Mini-lesson: Throughout the preceding Application period I noticed that some students were moving more rapidly through their work. I worked with one such student on the mechanics behind double and triple bonds and then had him explain it to the class.
This is a great strategy because it gives students a break from the teacher being the only source of information, and it shows that the task is within their grasp when one of their own is already teaching the material.
This video of a student teaching about double and triple bonds shows what the student presentation looks like. During this time, students take notes on the next assignment, which is Lewis Dot Structures for Double and Triple Bonds. In it, notice that I wonder if a connection is being made to the octet rule. At this point in the lesson, the connection is nonexistent, and this information informs one of my catch and release moments in the next application section of the lesson.
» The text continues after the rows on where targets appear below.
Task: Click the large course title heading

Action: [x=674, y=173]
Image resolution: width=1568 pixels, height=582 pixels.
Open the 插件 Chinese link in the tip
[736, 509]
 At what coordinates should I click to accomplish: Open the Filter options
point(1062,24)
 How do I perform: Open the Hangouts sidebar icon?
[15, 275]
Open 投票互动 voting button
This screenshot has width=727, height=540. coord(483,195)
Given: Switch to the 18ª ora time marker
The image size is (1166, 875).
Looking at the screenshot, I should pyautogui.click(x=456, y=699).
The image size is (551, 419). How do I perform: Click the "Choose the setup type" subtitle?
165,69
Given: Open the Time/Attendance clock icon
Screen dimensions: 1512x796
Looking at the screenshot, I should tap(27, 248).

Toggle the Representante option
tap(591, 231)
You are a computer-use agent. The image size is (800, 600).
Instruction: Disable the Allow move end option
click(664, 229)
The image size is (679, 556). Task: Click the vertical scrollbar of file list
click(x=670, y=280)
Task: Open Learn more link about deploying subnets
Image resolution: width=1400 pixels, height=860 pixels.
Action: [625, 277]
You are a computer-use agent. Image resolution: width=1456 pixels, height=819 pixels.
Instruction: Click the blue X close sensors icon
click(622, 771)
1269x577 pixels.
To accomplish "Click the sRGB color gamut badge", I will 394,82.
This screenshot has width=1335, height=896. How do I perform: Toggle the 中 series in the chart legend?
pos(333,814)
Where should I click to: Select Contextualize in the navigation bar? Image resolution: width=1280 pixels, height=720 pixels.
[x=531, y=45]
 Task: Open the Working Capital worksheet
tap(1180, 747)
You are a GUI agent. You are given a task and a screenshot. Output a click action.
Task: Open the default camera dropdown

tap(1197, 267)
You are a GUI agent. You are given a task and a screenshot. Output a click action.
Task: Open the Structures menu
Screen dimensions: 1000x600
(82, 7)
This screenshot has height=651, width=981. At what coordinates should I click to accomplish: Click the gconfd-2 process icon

Guided Practice: I ask students to work the C2H2 problem and then we review it. Most students are able to draw the triple bond, but for students who are not comfortable, I work with them in a small group and conduct a think aloud. This differentiation is important. I do want to release students as they are ready. If I release them too soon, they are ill-prepared to practice, but I also want to release some sooner because they are more able or willing to figure things out on their own.
Student Work: During this time I encourage students to make traction with double and triple bonds. I explain that homework for tonight is to finish all the classwork. I walk around and remind students that when they have unpaired electrons, these need to be shared between two atoms that are already sharing.
Catch and Release: I remind students that the octet or duet rule needs to be followed for all of the atoms.
To wrap this lesson up I ask students to explain to a partner what they know about the relationship between double, and triple bonds using the molecules O2, N2, and C2H2. Here is one student's explanation.
Ending class this way gives students a chance to teach each other, and teaching is a higher level of learning. My hope is that students come away with a pretty solid understanding of the covalent bonds.
This sample of student work is informative. It is clear that the student has a basic understanding of single, double, and triple bonds. She did not fall for my trap of trying to make double bonds out of butane, and she was able to draw the correct Lewis structures for most of the compounds. Acetic acid gave her some trouble because she did not follow the directions for how the atoms were connected; she recognized something was wrong, but did not know how to fix it. Still, overall I was pleased with the student's evidence of learning.